Progress

Progress Report

November 17, 2020

Table of Contents

I. Plots and Data

II. Challenges

III. Next Steps

IV. Acquired Knowledge

Plots and Data

Original plots

These are the original two plots that we had for our initial submission, with the audio clip of a ‘rally’ plotted generically on the left, and a graph of that signal’s spectrogram on the right. The purpose of these plots was to isolate the spikes of the tennis ball hitting the racket and draw some conclusions about it in the plots of the spectrogram and FFT. But using this iteration of plots was a bit confusing because the data we are looking for isn’t readily displayed in the spectrogram.
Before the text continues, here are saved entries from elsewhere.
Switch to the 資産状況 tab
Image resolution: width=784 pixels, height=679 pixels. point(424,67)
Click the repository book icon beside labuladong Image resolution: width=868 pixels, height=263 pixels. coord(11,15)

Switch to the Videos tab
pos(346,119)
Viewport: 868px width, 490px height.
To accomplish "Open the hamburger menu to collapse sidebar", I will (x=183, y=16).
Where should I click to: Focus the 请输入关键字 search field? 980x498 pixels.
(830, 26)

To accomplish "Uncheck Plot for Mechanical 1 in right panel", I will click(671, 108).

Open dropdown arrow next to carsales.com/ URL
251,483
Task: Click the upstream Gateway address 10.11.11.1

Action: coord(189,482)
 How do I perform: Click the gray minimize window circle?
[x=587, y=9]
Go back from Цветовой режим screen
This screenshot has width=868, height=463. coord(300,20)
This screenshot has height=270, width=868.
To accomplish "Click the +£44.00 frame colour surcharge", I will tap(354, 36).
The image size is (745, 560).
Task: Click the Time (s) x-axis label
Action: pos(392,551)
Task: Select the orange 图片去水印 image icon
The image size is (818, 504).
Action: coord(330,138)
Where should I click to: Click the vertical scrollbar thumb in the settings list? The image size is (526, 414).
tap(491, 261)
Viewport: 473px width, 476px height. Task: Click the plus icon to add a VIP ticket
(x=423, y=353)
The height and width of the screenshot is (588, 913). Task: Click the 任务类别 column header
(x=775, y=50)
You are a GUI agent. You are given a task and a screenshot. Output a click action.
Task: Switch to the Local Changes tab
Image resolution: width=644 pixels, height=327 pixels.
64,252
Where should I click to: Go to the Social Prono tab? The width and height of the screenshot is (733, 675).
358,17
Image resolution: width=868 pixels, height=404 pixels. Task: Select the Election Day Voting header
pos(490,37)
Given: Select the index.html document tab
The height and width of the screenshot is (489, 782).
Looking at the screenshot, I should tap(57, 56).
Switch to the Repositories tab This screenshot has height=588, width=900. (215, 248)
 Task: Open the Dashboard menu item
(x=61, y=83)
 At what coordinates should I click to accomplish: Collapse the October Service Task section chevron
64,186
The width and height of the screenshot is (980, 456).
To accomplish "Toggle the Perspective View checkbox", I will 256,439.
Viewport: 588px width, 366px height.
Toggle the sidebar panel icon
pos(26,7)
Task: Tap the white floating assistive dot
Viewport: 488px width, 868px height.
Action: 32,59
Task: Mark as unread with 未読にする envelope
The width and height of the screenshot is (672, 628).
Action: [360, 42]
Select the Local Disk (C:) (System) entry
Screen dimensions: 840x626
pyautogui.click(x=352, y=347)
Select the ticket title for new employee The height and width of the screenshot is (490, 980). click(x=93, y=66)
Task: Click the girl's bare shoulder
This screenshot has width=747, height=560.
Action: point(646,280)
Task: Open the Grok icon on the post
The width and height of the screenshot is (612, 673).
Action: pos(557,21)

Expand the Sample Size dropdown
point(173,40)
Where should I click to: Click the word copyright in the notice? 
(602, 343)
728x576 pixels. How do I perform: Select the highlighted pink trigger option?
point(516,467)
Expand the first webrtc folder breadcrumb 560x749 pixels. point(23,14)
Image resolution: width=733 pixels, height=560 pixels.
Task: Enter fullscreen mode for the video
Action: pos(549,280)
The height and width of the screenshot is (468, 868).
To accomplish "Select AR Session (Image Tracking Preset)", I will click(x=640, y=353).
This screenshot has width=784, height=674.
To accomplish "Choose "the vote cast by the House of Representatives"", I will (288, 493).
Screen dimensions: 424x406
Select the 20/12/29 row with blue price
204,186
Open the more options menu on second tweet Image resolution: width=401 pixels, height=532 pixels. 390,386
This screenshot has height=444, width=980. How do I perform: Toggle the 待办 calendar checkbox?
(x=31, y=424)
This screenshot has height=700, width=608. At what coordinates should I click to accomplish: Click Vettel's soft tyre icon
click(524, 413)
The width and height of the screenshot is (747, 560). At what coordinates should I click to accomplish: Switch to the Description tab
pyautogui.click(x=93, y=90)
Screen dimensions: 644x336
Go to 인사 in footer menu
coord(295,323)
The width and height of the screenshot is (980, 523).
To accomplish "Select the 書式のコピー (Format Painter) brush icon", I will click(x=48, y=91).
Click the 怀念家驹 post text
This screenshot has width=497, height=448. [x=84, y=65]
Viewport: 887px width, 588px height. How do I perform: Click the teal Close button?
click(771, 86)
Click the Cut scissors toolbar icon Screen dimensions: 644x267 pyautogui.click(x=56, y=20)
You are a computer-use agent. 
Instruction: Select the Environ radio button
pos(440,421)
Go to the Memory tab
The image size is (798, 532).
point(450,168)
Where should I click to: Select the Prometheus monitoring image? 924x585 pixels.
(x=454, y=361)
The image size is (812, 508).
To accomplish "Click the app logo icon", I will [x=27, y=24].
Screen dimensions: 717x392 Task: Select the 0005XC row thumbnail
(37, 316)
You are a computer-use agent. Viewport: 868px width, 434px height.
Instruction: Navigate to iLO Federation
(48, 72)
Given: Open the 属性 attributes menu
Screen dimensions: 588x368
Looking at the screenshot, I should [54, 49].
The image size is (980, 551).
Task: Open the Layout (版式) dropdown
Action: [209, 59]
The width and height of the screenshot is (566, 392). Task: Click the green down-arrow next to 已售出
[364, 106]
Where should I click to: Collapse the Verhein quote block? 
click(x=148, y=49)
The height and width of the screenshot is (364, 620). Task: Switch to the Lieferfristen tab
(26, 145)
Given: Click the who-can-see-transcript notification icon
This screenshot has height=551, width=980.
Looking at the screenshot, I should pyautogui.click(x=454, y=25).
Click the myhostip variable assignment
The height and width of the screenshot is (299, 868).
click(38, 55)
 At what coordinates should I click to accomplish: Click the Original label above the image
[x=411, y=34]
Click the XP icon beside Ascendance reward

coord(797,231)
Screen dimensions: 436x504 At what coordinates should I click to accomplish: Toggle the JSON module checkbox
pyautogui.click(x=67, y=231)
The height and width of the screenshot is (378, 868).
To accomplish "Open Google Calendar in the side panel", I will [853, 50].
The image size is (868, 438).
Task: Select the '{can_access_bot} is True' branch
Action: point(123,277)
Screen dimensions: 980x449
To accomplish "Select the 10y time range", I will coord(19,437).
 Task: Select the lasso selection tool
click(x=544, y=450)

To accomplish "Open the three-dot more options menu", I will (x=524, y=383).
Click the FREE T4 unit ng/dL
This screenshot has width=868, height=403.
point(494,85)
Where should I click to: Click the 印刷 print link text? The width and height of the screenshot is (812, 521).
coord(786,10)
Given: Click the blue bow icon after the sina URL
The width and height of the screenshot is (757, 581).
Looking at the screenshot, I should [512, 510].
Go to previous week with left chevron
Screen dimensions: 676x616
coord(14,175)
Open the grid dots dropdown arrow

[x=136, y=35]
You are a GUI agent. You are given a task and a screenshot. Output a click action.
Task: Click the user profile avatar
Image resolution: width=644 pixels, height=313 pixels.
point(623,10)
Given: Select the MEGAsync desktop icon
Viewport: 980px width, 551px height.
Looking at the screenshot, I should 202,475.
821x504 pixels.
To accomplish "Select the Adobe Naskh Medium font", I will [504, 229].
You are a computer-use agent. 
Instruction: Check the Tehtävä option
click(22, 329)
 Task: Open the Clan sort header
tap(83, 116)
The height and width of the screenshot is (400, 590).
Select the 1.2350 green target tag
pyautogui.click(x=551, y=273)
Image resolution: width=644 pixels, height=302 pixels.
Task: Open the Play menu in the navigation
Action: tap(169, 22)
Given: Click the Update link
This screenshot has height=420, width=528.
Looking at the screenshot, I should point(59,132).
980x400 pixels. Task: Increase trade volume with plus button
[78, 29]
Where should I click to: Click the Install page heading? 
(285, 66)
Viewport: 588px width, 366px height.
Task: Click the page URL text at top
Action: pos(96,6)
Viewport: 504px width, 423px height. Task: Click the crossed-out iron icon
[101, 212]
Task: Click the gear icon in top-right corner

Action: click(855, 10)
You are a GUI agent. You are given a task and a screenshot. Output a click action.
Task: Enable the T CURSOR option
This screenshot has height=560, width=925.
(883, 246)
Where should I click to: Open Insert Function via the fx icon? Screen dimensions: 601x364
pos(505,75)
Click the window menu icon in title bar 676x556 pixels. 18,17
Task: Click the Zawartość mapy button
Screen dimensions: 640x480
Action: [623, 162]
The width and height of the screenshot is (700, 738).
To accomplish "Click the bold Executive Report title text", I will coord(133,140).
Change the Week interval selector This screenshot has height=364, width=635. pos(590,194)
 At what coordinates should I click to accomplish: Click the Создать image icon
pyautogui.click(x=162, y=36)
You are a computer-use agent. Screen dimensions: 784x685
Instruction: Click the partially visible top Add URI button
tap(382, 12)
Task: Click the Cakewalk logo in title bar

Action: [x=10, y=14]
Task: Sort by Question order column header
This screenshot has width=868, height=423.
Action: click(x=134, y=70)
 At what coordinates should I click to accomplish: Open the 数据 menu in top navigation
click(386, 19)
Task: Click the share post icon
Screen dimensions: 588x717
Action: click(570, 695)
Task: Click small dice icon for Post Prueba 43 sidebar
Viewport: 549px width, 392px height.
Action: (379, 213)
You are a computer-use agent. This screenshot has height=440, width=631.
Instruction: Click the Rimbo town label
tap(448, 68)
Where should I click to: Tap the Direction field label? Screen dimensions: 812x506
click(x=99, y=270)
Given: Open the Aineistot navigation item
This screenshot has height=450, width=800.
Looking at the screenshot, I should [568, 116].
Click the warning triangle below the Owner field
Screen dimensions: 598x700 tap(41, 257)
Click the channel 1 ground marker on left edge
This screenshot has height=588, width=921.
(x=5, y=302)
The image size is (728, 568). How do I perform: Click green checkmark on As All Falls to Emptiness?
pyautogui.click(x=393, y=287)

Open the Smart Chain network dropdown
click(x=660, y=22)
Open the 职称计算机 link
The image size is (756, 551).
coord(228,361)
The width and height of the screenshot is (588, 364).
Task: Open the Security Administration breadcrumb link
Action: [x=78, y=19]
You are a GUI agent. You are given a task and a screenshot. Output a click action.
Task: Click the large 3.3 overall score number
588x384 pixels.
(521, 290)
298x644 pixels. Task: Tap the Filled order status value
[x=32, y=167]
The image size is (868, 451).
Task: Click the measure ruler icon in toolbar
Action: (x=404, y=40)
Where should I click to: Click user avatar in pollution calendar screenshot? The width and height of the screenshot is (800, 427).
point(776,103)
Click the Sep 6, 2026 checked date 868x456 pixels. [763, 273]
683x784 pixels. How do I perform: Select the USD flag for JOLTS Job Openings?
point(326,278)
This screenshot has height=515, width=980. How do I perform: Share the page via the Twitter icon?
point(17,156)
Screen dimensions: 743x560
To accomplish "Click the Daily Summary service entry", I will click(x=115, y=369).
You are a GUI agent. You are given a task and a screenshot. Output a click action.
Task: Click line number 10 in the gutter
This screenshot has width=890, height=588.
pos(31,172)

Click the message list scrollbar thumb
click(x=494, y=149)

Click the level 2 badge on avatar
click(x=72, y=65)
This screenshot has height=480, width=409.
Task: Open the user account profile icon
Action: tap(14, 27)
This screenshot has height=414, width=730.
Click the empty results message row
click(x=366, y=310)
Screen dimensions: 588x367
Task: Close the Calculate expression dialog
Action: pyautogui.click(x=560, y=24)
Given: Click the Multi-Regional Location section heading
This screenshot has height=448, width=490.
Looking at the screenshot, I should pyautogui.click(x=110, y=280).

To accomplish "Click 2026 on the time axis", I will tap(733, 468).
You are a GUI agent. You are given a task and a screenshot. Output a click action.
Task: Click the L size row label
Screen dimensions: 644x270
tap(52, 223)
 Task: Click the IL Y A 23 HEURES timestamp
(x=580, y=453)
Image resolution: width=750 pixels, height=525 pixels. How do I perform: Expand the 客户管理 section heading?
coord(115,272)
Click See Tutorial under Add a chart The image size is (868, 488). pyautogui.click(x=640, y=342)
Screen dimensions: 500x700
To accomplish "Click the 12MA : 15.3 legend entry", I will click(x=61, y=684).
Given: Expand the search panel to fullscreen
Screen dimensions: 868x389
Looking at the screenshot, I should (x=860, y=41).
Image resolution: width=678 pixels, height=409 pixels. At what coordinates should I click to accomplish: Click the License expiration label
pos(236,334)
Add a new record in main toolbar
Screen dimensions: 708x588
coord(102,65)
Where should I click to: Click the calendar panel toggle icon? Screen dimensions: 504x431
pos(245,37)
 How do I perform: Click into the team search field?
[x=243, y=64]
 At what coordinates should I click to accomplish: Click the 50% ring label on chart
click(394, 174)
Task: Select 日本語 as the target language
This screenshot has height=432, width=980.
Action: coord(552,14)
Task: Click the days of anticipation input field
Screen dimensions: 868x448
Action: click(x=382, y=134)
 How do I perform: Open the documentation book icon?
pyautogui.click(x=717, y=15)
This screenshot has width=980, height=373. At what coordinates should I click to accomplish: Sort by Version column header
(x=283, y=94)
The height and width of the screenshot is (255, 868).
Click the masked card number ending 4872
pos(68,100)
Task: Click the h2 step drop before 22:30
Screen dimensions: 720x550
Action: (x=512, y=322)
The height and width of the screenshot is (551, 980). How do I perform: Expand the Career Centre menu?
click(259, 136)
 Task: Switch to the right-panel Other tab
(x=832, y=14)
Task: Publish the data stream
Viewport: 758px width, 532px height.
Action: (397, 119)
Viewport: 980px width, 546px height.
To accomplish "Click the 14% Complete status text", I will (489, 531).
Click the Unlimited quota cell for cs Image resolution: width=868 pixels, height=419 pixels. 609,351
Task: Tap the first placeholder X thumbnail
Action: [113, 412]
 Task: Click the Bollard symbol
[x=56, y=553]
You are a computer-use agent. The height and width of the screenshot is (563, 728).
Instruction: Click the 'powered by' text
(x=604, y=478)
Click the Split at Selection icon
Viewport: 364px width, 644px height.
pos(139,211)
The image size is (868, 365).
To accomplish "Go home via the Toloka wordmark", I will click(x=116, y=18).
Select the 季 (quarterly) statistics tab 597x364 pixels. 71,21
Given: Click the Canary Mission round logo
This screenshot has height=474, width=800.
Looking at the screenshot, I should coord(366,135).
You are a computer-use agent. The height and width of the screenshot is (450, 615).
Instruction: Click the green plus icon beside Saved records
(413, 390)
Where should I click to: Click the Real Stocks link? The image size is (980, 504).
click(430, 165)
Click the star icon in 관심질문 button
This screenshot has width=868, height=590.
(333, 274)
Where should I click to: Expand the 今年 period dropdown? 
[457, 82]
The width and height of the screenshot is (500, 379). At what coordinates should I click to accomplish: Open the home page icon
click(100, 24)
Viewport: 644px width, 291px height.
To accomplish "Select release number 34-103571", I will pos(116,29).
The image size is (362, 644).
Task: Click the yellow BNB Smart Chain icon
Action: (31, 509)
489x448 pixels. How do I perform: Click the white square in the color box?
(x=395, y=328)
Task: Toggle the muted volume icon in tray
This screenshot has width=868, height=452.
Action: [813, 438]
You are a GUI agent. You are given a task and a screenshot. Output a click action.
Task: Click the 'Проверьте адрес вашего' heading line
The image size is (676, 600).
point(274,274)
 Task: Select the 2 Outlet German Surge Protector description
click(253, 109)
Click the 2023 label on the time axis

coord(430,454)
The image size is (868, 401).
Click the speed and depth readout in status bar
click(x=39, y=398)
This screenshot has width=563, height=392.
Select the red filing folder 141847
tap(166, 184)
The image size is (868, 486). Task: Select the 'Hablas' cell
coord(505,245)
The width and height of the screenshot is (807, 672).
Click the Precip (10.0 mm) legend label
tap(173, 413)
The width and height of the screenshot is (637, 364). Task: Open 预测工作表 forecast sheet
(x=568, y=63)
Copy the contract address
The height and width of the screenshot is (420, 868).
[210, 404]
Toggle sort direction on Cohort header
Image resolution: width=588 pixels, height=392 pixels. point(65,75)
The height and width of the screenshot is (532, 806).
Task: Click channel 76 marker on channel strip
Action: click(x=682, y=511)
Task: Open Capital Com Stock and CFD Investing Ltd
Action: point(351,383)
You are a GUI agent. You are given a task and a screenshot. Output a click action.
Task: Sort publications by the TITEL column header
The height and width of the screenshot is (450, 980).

The improvements we made mainly involve the spectrogram, and they are flipped (the time samples in this case) onto the x-axis to match the general convention of plotting and try to zoom in on the lower frequencies plotted on the spectrogram as that’s where most of the data we are looking for will be located. To focus more on the audio spikes caused by the players hitting the ball, we also eliminated some of the data before the first hit of a tennis ball in the audio clip we are working with.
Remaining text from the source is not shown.